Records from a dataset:
+++++

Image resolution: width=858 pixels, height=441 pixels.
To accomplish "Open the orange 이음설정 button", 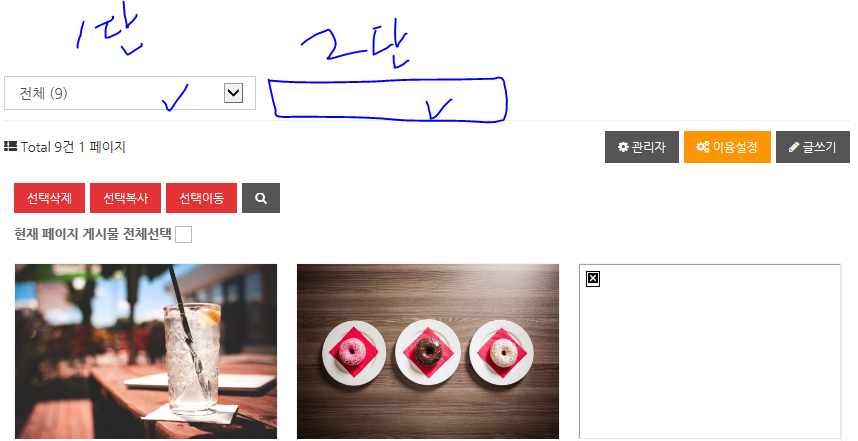I will click(727, 147).
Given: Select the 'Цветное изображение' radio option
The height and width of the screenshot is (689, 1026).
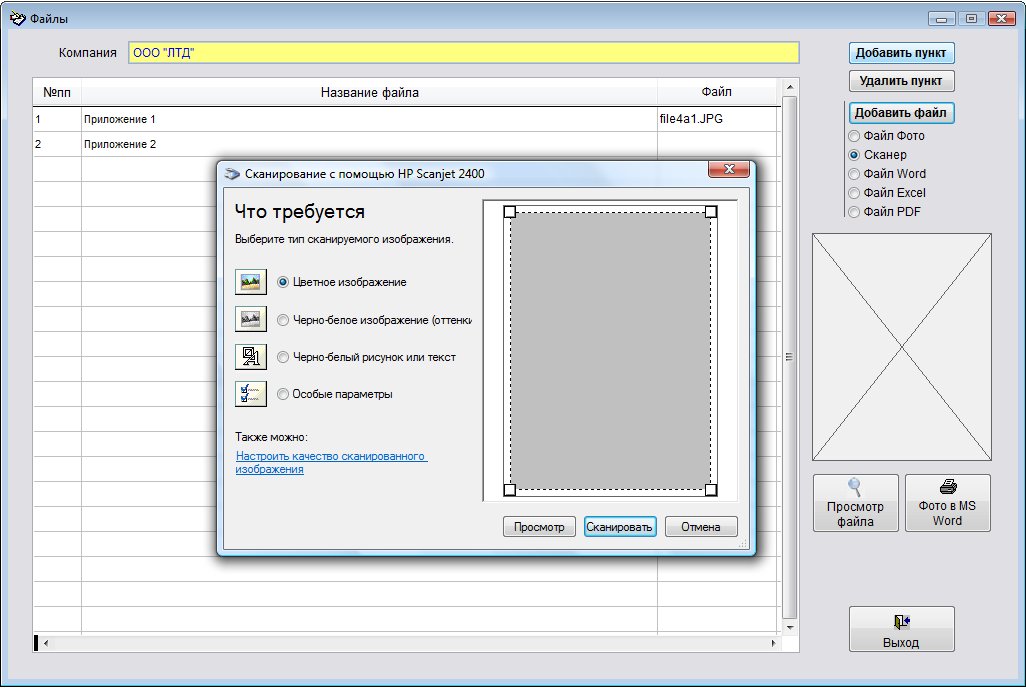Looking at the screenshot, I should click(283, 283).
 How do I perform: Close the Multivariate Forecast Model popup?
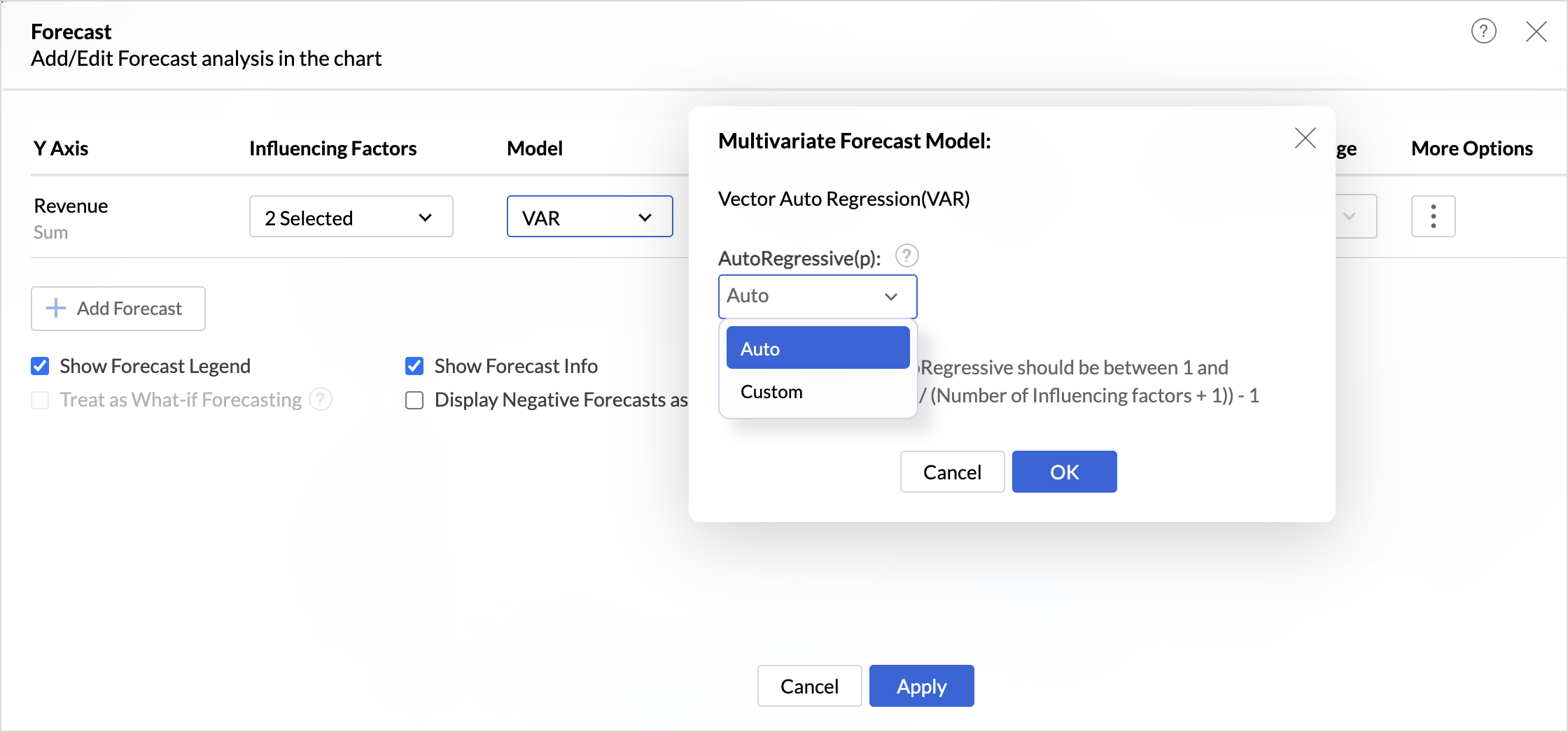pos(1305,138)
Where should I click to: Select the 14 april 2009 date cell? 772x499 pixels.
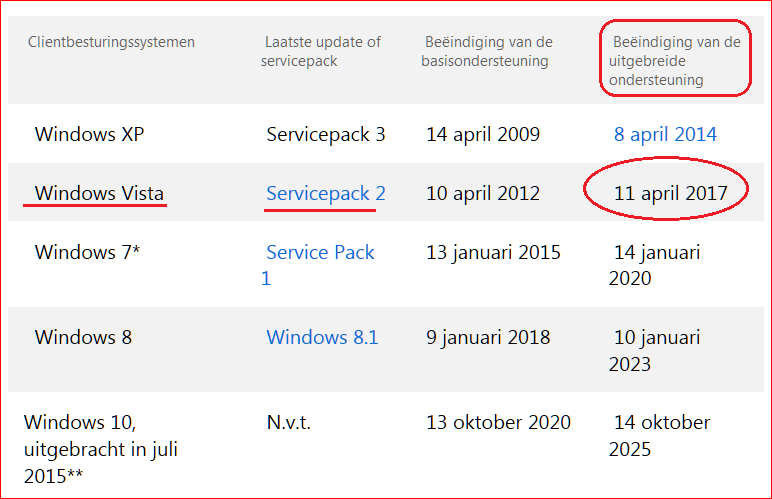tap(483, 134)
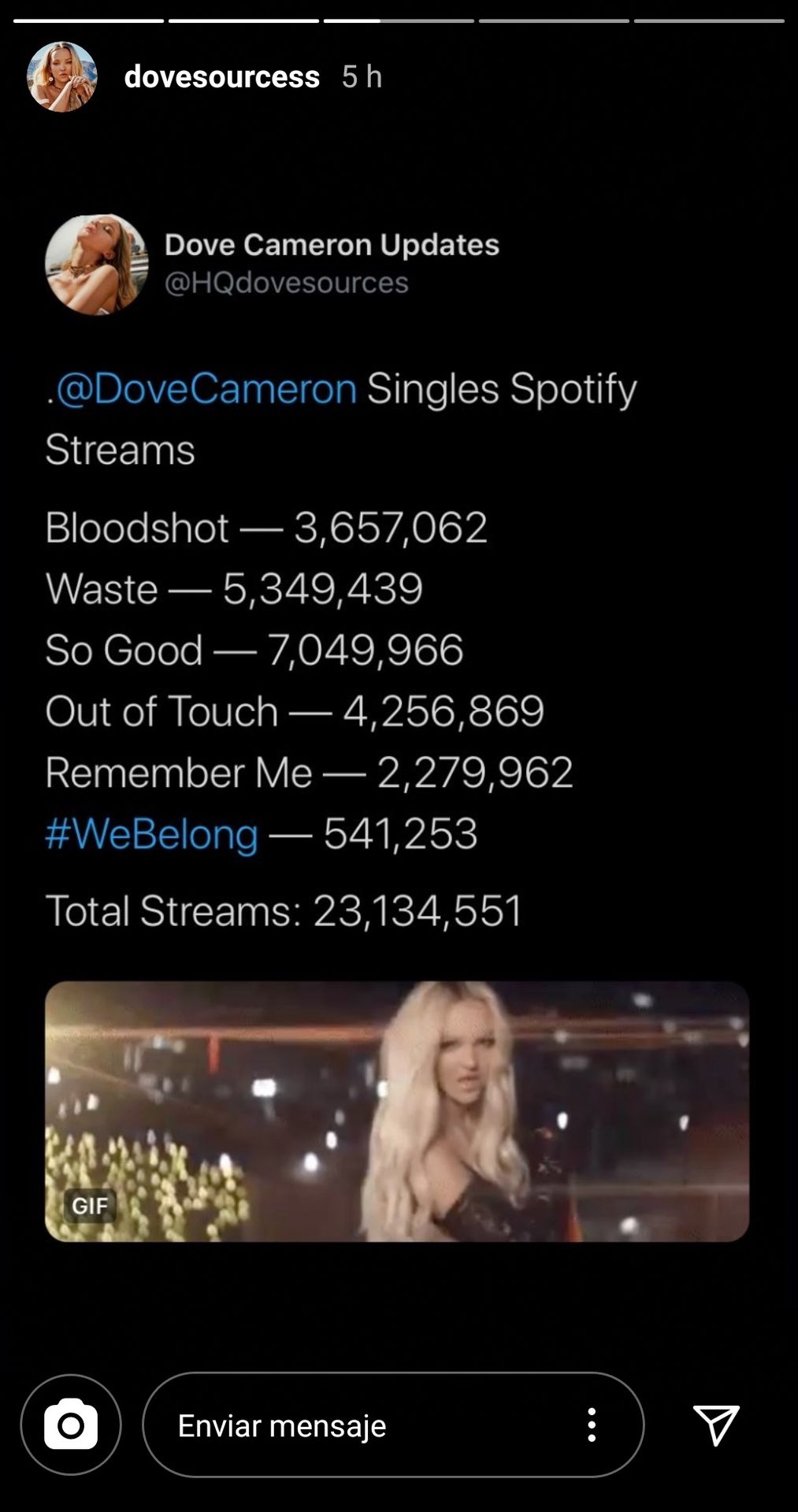This screenshot has width=798, height=1512.
Task: Tap the @HQdovesources handle
Action: (x=286, y=283)
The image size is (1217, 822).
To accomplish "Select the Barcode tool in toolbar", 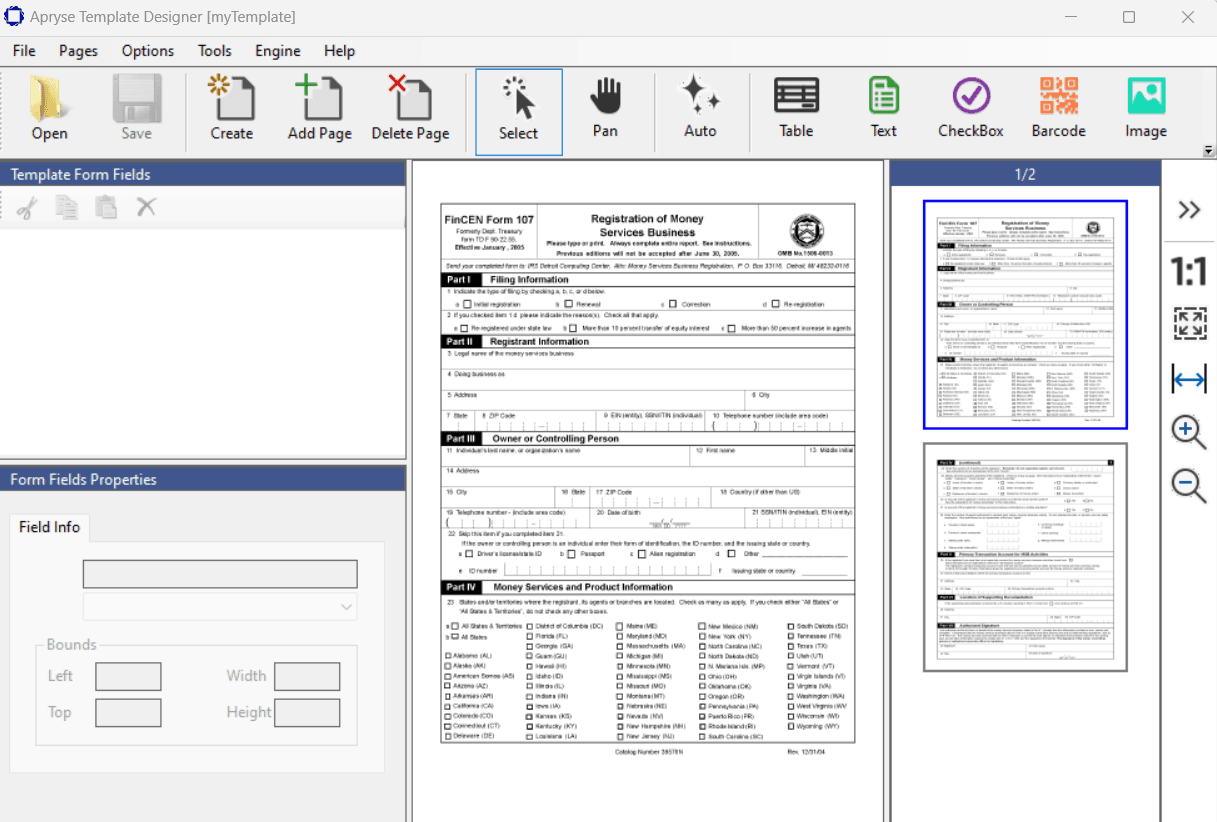I will click(1058, 110).
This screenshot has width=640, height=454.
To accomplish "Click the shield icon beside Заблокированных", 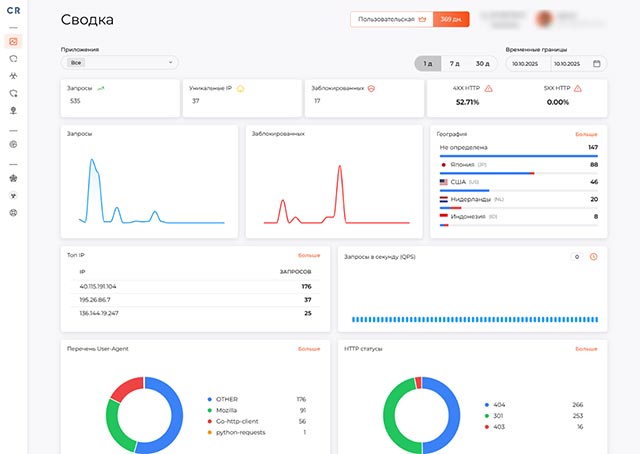I will [371, 88].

+++++

Once the line with "How do I perform: Close" has been found above, output that line and every later line exactly, stopping after the line with "The image size is (1217, 822).", and omit the pictures.

Solution for this exercise:
 How do I perform: Close the Multivariate Forecast Model popup?
pos(1305,138)
Where should I click to: Select the 14 april 2009 date cell? 772x499 pixels.
tap(483, 134)
This screenshot has width=798, height=1512.
Task: Tap the @HQdovesources handle
Action: (x=286, y=283)
The image size is (1217, 822).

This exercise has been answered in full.